Chociaż zdarzenie miało miejsce pod koniec lipca 2023 roku, dopiero teraz funkcjonariusze zdecydowali się opublikować nagranie. Widzimy na nim kierowcę Toyoty Prius, który znacząco przekracza dozwoloną prędkość.

Na rejestratorze policyjnym można dostrzec, że radiowóz goniący "taksówkarza" porusza się z szybkością przekraczającą 110 km/h. Mowa tu o drodze z ograniczeniem do 70 km/h.

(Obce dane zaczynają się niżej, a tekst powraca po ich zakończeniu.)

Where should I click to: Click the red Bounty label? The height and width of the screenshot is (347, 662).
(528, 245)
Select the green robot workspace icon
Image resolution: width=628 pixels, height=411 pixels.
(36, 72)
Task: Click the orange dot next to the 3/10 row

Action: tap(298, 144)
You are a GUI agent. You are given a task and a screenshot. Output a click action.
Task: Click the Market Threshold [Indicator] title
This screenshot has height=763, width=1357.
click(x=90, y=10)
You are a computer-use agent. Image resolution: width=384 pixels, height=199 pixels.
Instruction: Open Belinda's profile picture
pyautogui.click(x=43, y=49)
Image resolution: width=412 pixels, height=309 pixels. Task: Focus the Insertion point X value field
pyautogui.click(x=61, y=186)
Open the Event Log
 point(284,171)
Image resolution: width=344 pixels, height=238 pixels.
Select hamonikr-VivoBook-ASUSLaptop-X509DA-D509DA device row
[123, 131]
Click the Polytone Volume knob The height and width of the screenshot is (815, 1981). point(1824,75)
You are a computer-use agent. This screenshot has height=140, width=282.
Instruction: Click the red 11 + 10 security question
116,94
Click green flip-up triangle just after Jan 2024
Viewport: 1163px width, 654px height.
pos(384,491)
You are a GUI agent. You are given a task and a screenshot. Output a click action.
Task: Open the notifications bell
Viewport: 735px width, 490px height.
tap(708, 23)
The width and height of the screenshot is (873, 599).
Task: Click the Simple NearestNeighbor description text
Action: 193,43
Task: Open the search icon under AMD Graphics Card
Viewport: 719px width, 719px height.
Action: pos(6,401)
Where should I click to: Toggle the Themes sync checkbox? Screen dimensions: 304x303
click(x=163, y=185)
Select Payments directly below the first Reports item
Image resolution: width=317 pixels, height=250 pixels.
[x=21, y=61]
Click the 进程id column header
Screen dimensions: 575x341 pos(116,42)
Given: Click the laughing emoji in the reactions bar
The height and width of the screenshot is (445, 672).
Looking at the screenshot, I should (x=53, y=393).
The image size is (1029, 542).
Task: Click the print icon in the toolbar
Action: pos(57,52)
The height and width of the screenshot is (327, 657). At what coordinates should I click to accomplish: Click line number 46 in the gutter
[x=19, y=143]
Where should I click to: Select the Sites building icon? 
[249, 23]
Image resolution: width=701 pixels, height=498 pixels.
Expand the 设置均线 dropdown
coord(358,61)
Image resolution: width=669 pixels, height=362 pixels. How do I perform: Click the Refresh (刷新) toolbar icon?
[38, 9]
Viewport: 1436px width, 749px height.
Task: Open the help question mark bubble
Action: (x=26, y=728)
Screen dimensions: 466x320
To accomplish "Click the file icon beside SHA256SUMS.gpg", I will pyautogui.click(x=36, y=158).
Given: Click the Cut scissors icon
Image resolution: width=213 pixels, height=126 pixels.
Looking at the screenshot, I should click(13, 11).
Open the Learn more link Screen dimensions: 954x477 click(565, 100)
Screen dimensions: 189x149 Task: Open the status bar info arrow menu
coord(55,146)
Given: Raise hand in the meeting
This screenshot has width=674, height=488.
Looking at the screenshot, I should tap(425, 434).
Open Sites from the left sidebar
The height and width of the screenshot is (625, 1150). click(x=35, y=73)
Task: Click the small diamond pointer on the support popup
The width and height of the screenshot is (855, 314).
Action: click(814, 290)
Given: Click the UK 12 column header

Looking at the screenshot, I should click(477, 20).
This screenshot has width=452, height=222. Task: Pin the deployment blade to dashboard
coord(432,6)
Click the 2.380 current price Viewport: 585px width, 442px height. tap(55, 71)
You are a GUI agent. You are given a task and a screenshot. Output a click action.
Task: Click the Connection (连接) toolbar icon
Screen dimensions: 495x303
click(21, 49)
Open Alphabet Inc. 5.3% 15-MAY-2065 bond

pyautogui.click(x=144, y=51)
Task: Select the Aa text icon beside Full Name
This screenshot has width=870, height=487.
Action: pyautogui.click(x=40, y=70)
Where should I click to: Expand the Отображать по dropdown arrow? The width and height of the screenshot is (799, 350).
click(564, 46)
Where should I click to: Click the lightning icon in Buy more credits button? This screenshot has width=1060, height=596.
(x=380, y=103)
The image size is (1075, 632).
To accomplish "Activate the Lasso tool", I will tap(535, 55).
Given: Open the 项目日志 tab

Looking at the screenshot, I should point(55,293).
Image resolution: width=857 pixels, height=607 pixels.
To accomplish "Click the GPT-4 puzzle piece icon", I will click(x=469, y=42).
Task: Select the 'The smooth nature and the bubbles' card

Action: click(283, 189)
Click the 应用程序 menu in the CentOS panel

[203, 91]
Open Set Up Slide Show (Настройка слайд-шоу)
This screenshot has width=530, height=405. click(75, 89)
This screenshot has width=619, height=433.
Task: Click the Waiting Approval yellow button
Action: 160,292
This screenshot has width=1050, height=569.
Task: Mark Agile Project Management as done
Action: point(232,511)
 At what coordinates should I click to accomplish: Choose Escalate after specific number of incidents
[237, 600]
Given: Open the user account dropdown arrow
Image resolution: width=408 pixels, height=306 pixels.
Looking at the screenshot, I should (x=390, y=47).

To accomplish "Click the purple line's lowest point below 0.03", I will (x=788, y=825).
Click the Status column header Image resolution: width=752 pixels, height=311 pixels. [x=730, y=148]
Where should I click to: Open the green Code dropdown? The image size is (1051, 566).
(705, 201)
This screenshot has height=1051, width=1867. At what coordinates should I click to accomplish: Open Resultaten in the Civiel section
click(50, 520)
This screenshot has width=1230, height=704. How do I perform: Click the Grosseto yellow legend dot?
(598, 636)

Gdyby tego było mało, kierowca hybrydowej Toyoty przejeżdża na czerwonym świetle, nawet nie zwalniając. 

Reklama

Stan samochodu także budził grozę

To jeszcze nie koniec przewinień przewoźnika. Po zatrzymaniu do kontroli szybko wyszło na jaw, że także stan samego samochodu pozostawia wiele do życzenia. Jak się okazało opony zamontowane w leciwym pojeździe nie były zmieniane przez ponad 16 lat. Tak wiekowe ogumienie nie zapewnia odpowiednich właściwości trakcyjnych i stanowi zagrożenie nie tylko dla kierowcy samochodu i jego pasażera, ale także dla innych uczestników ruchu.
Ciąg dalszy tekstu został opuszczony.